Michigan's auto industry plays a key role in this story, and McClelland writes engagingly about his old high school in Lansing, which sat next to a parts factory for GM. The factory's jobs weren't easy - to many, they weren't even desirable - but for decades you could graduate from high school, then walk across the street into a good-paying job. (Sometimes you could even skip the graduating.)
That factory was torn down in 2005, and the absence of it and many others helps explain why Michigan's per capita income has fallen from 11th, in the early 1960s, to 37th today. "The twentieth-century auto plant," McClelland writes, "was a great integrator, a great income leveler."
Nothin' But Blue Skies does a good job at showing how these plants shaped and organized their communities. In Lansing, a different bar would open outside each one of the factory's gates. On Chicago's east side, the housewives checked the wind patterns before they did laundry; if it was blowing across the sooty factories, they would hang their clothes inside.

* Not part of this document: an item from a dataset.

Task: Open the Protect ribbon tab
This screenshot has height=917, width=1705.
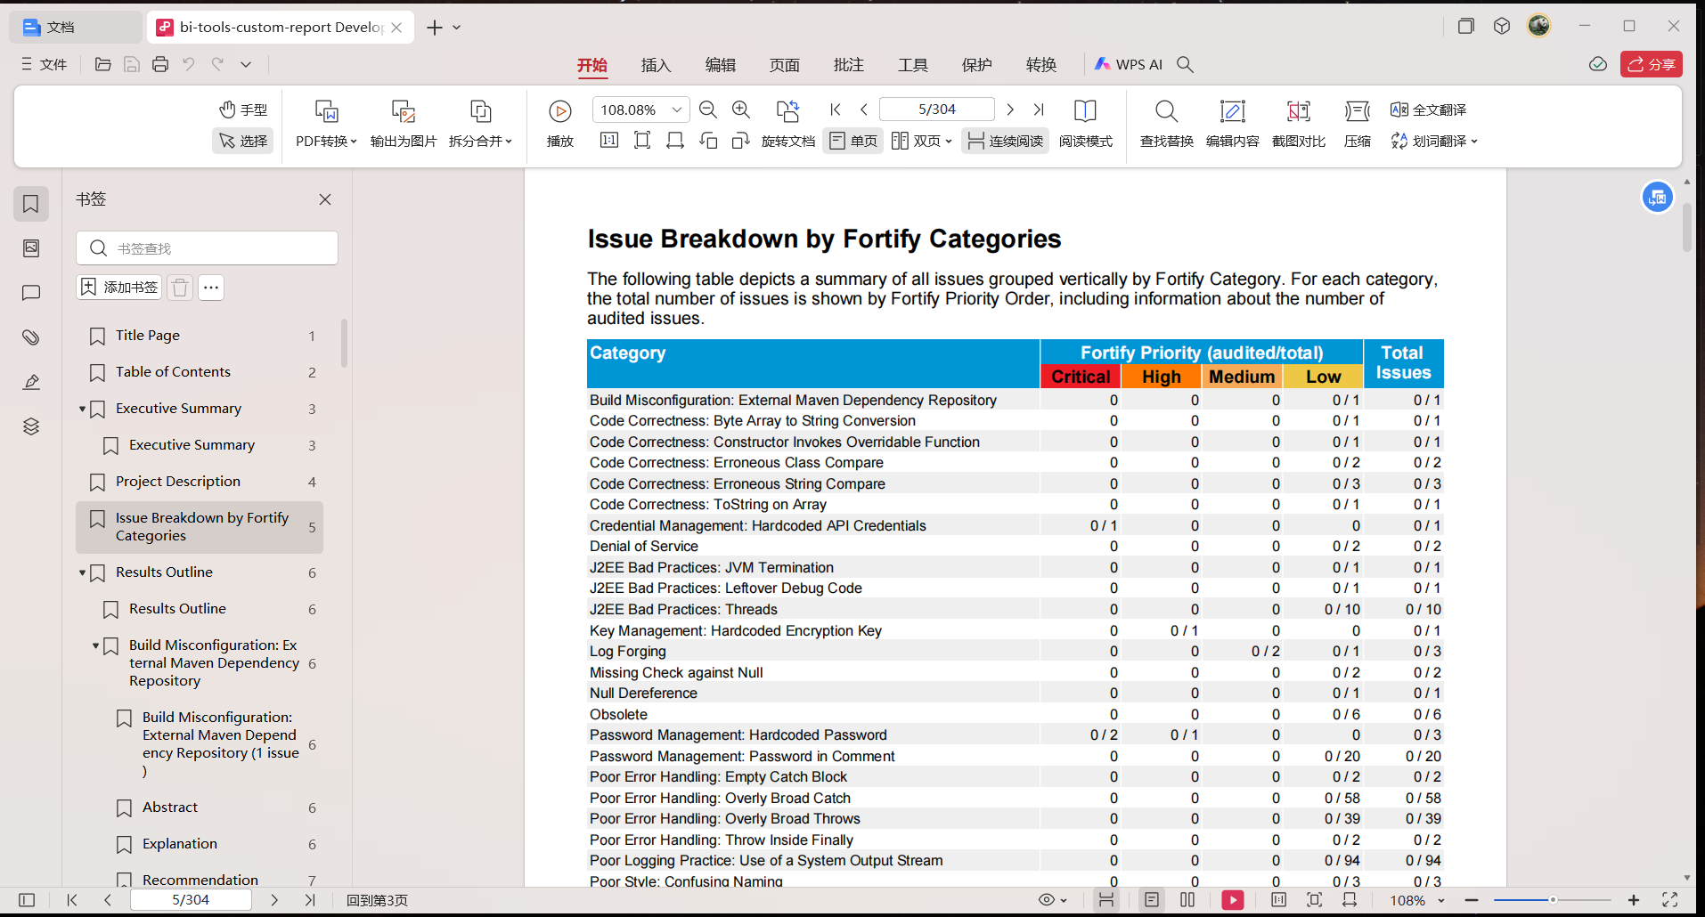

Today, Buffalo has so many abandoned factories - and those factories are so overgrown with wildflowers and weeds - that the city suffers from the highest pollen count in the country. McClelland includes a few present-tense moments like this, along with some fun before-they-were-famous profiles of Dennis Kucinich and Michael Moore. The writing here (and in the memoir sections) is McClelland's best - like when he describes the factory next to his school as painted a "shade of green somewhere between the Statue of Liberty and mold."
But McClelland spends far more pages detailing these cities' histories, and, after a while, it starts to feel repetitive. He also skimps on history's hows and whys. When he does address them, it's simply to indulge some predictable pro-union politics.
That's really too bad since Nothin' But Blue Skies is a book that could prove of interest to both Gov. Pence and his Democratic opponents. While Indiana was never as auto-dependent as Michigan, it still had plenty of plants - you could plot them out by mapping the high school basketball dynasties scattered throughout the North Central Conference. In 2013, only a handful of factories remain, and even they're considerably smaller, just like the RV plants in Elkhart and the many other types of industry besides.
Nothin' But Blue Skies provides a timely reminder of how much Indiana's industrial economy has changed - and how, because of those changes, something like our unemployment rate has become much more than a governor-sized issue.